William and family sailed for South Australia on the "Glenalvon", a ship he chartered, arriving at Holdfast Bay on 28 December 1838.

==William Peacock==
William commenced his tannery business in Grenfell Street in 1839, with a fellmongering facility at Adam Street, Hindmarsh. He had moved by 1868 to Thebarton
His was the first major tannery, ahead of both Dench & Co. and G. W. Bean, and the first to export acacia bark. The Adam Street property was sold in July 1903 to fellmongers Michell and Sons.

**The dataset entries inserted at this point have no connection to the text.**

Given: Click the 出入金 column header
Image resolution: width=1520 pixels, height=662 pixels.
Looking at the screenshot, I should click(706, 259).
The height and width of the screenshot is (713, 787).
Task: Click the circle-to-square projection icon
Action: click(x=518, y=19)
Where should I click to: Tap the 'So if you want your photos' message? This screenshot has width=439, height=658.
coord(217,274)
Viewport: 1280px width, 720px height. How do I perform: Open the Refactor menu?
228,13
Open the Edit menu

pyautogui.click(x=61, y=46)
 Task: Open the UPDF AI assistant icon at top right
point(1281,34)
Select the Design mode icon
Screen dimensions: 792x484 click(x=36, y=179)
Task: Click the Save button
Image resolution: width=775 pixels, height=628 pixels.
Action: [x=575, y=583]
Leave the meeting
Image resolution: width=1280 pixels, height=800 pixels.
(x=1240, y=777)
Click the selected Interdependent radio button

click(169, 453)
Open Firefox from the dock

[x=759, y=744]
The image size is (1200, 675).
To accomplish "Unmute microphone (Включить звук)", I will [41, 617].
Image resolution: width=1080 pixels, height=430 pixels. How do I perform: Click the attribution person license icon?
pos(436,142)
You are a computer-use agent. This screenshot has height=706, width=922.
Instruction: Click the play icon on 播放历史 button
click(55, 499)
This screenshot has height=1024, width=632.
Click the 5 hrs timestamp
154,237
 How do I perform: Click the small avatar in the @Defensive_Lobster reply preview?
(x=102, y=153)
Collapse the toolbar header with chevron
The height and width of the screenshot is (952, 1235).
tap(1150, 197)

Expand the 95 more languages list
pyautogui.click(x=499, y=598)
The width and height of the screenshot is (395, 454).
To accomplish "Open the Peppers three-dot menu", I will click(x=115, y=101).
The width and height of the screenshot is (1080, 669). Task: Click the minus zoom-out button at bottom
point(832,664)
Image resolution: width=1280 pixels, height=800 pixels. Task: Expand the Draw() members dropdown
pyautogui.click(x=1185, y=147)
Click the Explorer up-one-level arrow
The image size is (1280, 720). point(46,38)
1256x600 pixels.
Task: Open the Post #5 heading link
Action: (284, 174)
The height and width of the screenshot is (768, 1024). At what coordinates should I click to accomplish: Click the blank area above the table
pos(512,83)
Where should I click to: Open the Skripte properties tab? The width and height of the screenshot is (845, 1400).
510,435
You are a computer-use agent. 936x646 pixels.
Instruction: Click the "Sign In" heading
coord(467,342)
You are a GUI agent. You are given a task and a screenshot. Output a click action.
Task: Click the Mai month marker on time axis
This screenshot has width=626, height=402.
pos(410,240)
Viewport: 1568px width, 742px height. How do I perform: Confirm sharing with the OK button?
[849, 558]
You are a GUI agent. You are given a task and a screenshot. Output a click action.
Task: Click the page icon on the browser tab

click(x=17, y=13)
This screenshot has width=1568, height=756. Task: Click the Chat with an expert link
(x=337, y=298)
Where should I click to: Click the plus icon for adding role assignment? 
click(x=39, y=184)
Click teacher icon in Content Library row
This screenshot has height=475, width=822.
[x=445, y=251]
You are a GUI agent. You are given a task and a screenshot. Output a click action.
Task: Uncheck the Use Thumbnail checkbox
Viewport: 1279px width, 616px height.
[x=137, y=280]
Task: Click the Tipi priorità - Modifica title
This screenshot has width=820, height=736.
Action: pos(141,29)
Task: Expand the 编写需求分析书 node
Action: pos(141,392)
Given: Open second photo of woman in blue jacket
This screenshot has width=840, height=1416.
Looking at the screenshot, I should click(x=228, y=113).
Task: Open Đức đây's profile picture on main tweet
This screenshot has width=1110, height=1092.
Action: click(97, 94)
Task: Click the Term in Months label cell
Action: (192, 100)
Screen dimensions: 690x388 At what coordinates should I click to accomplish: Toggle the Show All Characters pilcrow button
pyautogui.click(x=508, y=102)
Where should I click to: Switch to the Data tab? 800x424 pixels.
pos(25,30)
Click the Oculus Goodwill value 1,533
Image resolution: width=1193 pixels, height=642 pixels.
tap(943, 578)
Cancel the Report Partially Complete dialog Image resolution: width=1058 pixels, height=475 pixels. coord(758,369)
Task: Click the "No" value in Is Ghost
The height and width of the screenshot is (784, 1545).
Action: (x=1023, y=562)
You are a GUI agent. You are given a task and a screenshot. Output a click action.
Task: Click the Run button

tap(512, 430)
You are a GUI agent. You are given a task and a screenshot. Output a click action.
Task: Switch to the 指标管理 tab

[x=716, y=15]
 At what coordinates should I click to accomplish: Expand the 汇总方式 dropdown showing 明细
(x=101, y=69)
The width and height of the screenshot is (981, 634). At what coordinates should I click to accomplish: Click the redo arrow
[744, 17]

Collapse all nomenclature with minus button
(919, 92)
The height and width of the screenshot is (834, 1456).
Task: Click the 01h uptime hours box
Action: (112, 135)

He was one of the original investors in the South Australian Mining Association, which developed the lucrative Burra copper mines between 1845 and 1865, and a director (disqualified in 1860 through absence greater than 6 months but subsequently re-elected)

===Religion and education===
He was associated with the Congregational Church in Freeman Street (now part of Gawler Place), funded the building of the chapel in Ebenezer Place (off Rundle Street east). He then helped organise the building of the Hindmarsh Square Congregational Church, which later became an office and orchestral studio for ABC Radio. He was closely associated with J. L. Young and his Adelaide Educational Institution, which for many years used rooms at the Ebenezer Place and Freeman Street chapels.

===Politics===
He served on the Adelaide City Council as Councillor and Alderman from 1842

He won the seat of Noarlunga in the South Australian Legislative Council (then the only House) against Major O'Halloran in 1851 which he held to 1856. He won a Legislative Council seat in 1861, which he held until 1869 when he retired, a few days before parliament was prorogued.

==Family==
William Peacock married Elizabeth Everett, daughter of Joseph, another Bermondsey fellmonger, in 1816. He was widowed between 1834 and 1836 and remarried in 1836. His new wife was Maria Groch who accompanied him on the "Glenalvon" with their infant son William. The older children in the party were from his first marriage to Elizabeth.
- Elizabeth Peacock (c. 1817 – 11 August 1870) married James Dobson. She died at East Richmond, Victoria.
- Miriam Peacock (c. 1821 – 6 April 1901) married James Weston. She died at St Kilda, Victoria.
- Joseph Peacock (c. 1825 – 25 July 1867)
- Sarah Peacock (c. 1828 – 11 December 1843) drowned in River Torrens at her father's Walkerville farm.
- Henry Peacock (c. 1833 – 10 April 1868) Co-manager of tannery and bark mill. Left for rest cure early 1863 but died shortly after return. His widow Agnes married Thomas O'Neil on 9 December 1895.
- Ebenezer Peacock (c. 1834 – 27 April 1868) married Jane Kerr Garie on 11 June 1863 lived at Gawler South then Prospect.
His children with Maria (c. 1802 – 13 February 1869) were:
- William Peacock (c. 1838 – 19 July 1861) died in Emerald Hill, Victoria of consumption (tuberculosis). His widow, Jane Emily Peacock, married S. J. Jones on 7 March 1863.
- Caleb Peacock (1841 – 17 February 1896)

Their home for many years was "Palm House" in Hackney on what was known as "Peacock Hill", now St Peter's College. He married Mary Ann Evans (1821–1908) on 15 June 1871. She was to marry Carrington Smedley on 4 March 1875.

==Sources==
- Loyau, George E. (1883) Representative men of South Australia, p. 192
- Morrison, W. Frederic (1890) Aldine history of South Australia, illustrated, vol. 2, p. 779
- Pascoe, J. J. (1901) Caleb Peacock, p. 522 in History of Adelaide and vicinity : with a general sketch of the province of South Australia and biographies of representative men
- The late Mr. Caleb Peacock, Adelaide observer, 4 April 1896, p. 14, col. d A founder of the Executor, Trust and Agency Company of S.A. Details of C. Peacock's will are given.
- The Mayor of Adelaide, Illustrated Adelaide news, January 1876, p. 7, 9 Tanner and fellmonger. Mayor of Adelaide.